> **Trecho fornecido**
· · · ·

Desenvolvemos um roteiro de entrevista semiestruturada, com questões geradoras que cobrissem todo o desejado para descrever a experiência dos professores que atuam na escola da aldeia:

  • 1- Conte-nos sobre sua experiência como professora Karaywa na Aldeia Indígena Mapuera (chegada, dificuldades, perspectivas, família, distância, aprendizagem, linguagem...).

  • 2- Os alunos indígenas da Aldeia Mapuera são alfabetizados e estudam do 1º ao 5º ano na Língua Caribe. Dentro dessa realidade, quais os desafios que você enfrenta para ensinar na Aldeia Mapuera?

  • 3- Quais as relações existentes entre você, professor Karaywa, com os demais professores indígenas e os demais educadores da Aldeia Mapuera? E com a comunidade indígena local?

A opção pela entrevista semiestruturada segue a lógica expressa por Trivinõs (2011), de deixar o informante seguir espontaneamente a linha de seu pensamento e de suas experiências dentro do foco principal colocado pelo investigador e este começa a participar da investigação. Os próprios participantes sugeriram que formulássemos as questões e entregassem a eles, pois assim teriam a possibilidade de responder com mais calma, sem interrupções, por não termos na aldeia um local onde a entrevista fosse realizada sem interrupções.

A pesquisa foi realizada no período de 06 a 14 de novembro de 2015, na aldeia Mapuera, Terra Indígena Wai-Wai, município de Oriximiná/PA.

· · · ·

> **Conjunto de dados**

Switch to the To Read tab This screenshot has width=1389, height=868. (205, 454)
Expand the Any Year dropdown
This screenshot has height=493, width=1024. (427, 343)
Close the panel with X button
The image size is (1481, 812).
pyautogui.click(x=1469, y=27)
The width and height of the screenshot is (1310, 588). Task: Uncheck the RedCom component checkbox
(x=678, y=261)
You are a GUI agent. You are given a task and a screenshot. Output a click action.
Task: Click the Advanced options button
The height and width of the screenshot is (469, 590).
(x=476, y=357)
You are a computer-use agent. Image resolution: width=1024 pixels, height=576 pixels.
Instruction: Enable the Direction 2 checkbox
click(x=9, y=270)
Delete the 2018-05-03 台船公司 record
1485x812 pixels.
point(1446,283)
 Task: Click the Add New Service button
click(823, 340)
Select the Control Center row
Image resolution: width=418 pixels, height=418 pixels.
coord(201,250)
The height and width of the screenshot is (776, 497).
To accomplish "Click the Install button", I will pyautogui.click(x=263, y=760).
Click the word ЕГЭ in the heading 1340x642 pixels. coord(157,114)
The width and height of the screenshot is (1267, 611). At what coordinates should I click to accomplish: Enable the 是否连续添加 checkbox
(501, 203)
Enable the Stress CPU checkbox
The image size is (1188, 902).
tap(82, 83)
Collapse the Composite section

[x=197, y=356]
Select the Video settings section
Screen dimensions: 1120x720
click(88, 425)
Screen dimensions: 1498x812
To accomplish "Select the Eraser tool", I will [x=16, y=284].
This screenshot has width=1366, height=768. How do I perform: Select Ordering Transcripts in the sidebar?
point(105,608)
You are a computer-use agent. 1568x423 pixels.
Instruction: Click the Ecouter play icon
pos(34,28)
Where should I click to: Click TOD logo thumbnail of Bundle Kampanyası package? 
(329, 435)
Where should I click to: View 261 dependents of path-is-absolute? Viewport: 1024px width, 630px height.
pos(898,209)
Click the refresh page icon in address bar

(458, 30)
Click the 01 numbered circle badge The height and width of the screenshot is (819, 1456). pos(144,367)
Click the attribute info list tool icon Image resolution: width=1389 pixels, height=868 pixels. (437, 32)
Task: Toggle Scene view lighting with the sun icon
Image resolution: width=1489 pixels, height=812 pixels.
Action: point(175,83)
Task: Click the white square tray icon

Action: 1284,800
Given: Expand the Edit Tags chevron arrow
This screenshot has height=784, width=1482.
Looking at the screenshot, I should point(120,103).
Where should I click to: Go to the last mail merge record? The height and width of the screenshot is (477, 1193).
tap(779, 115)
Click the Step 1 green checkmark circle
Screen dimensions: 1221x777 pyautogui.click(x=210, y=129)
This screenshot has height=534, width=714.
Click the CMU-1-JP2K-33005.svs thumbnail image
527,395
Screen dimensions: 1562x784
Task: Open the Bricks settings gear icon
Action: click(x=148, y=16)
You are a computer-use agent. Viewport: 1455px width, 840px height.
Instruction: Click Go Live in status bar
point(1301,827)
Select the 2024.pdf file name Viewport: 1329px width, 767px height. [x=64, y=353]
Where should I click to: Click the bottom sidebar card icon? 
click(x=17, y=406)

· · · ·

> **Requisitos do problema**
Extraia do trecho fornecido, sem alterar nada, a passagem que vai de "Desenvolvemos um roteiro" até "na Aldeia Mapuera?". O material não tem relação com o trecho fornecido.

> **Resposta correta**
Desenvolvemos um roteiro de entrevista semiestruturada, com questões geradoras que cobrissem todo o desejado para descrever a experiência dos professores que atuam na escola da aldeia:

  • 1- Conte-nos sobre sua experiência como professora Karaywa na Aldeia Indígena Mapuera (chegada, dificuldades, perspectivas, família, distância, aprendizagem, linguagem...).

  • 2- Os alunos indígenas da Aldeia Mapuera são alfabetizados e estudam do 1º ao 5º ano na Língua Caribe. Dentro dessa realidade, quais os desafios que você enfrenta para ensinar na Aldeia Mapuera?